Indiquons enfin que ce travail de recherche débouche sur certaines conclusions
pratiques et des recommandations en matière de politique susceptibles de remédier à l’opacité des
marchés. Je suggère qu’une solution pour remédier à cette situation inefficace économiquement
et qui pourrait se traduire par une baisse tendancielle de la qualité du champagne dans les années
à venir, serait de mieux informer les acheteurs. Ceci passe probablement par une refonte en
profondeur du dispositif de certification de la qualité du champagne.
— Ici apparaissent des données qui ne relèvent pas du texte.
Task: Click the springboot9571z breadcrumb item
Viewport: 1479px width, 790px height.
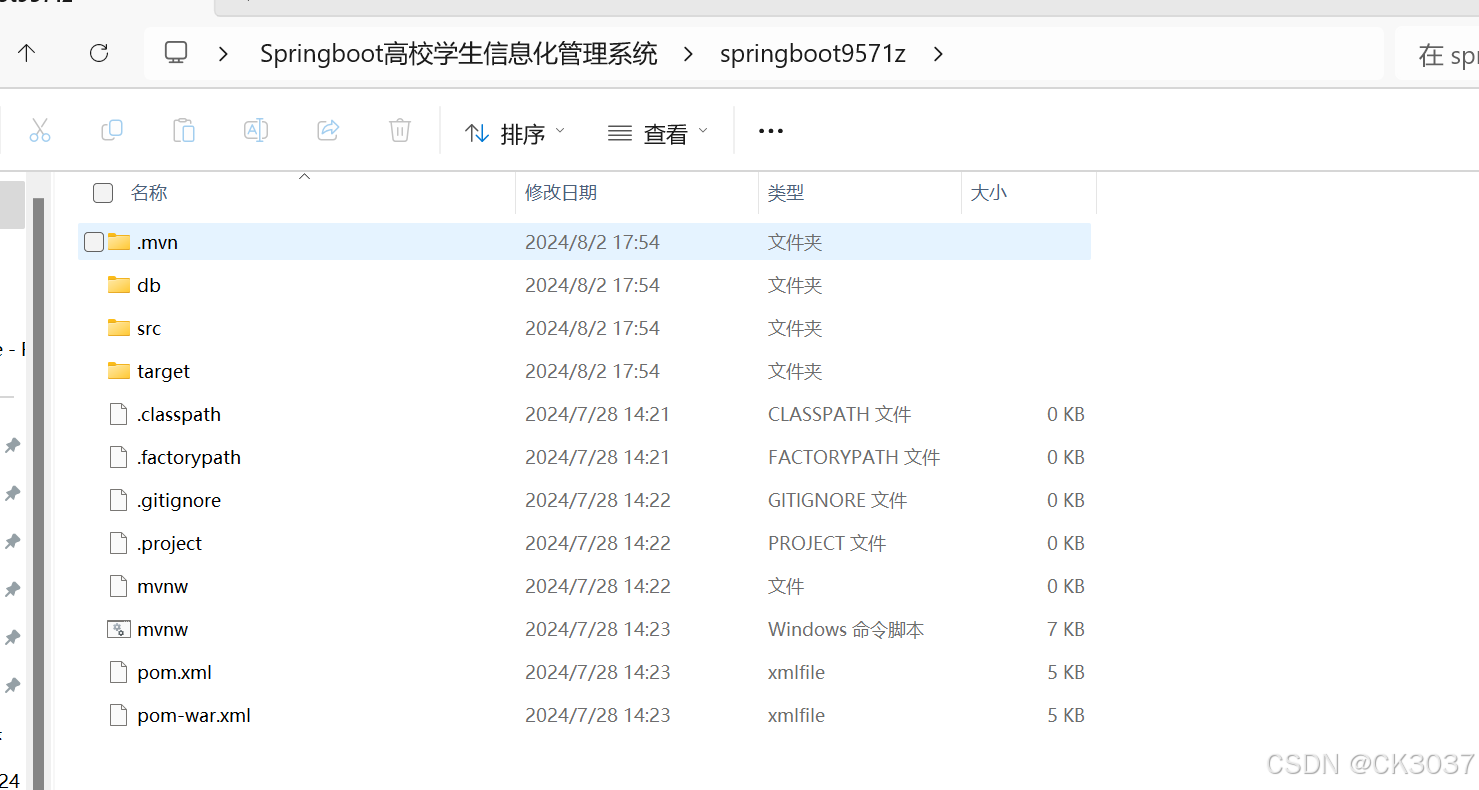Action: (x=812, y=53)
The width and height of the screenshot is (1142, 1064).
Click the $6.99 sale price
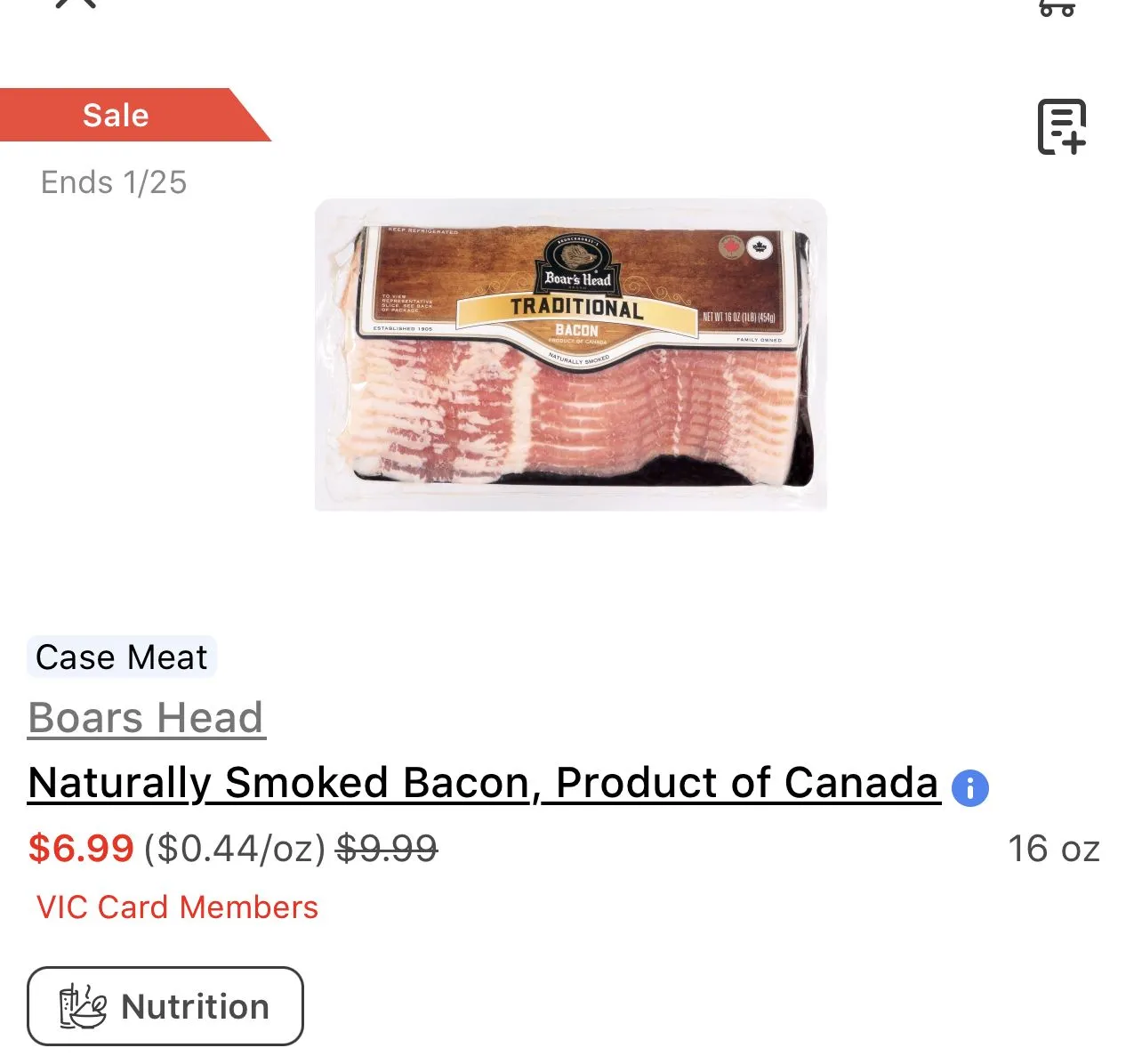[x=81, y=849]
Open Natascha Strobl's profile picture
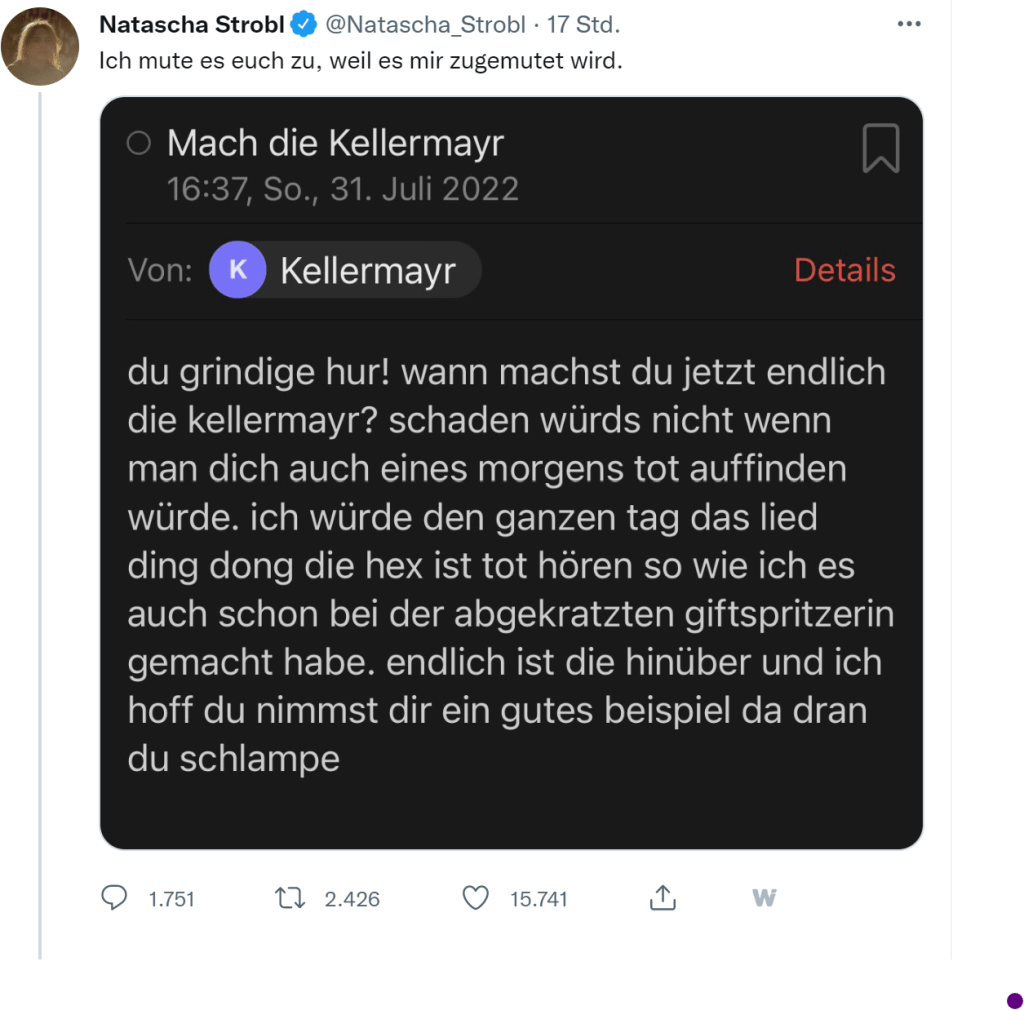 tap(40, 46)
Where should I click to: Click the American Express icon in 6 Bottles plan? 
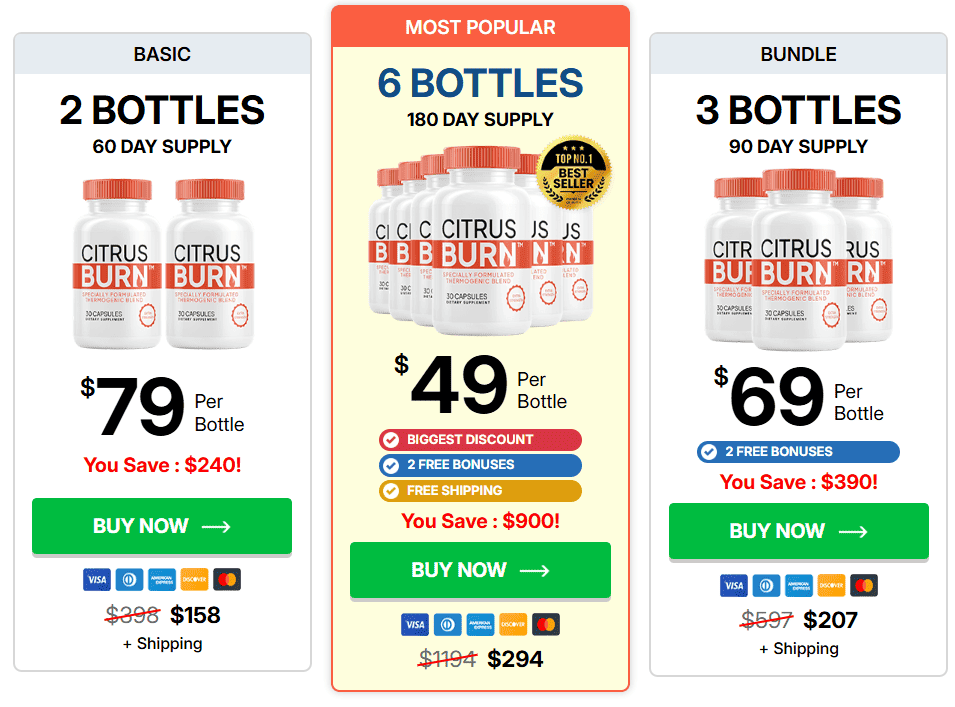tap(480, 625)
Une piste pour y parvenir
serait peut-être de transformer certaines mentions lucratives et pas vraiment informatives de la
qualité, en véritables appellations contrôlées. Ces résultats et propositions ont été débattus au
cours de deux conférences que j’ai animées à l’Institut Universitaire du Temps Libre (centres de
Reims et d’Epernay) et lors du colloque interdisciplinaire ‘Vins, vignobles et terroirs’ de
l’Association inter universitaire de l’Est.
REFERENCES :
Akerlof G.A. (1970). "The Market for Lemons : Quality, Uncertainty, and the Market
Mechanism", The Quarterly Journal of Economics, 84, 488-500.
Rosen S.M. (1974). "Hedonic Prices and Implicit Markets : Product Differentiation in Pure
Competition", Journal of Political Economy, 82 (1), January-February, 34-55.
Shapiro C. (1983). "Premiums for High Quality Products as Returns to Reputations", The
Quarterly Journal of Economics, 98 (4), 659-79.
Spence M. (1974), Market Signalling, Cambridge, Harvard University Press, MA.